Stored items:
------------

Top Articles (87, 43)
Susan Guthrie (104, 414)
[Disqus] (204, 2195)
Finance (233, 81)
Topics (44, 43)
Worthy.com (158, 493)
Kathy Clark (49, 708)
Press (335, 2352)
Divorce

------------

The answer should be the full set of records, reproduced exactly.

Answer box:
Top Articles (87, 43)
Susan Guthrie (104, 414)
[Disqus] (204, 2195)
Finance (233, 81)
Topics (44, 43)
Worthy.com (158, 493)
Kathy Clark (49, 708)
Press (335, 2352)
Divorce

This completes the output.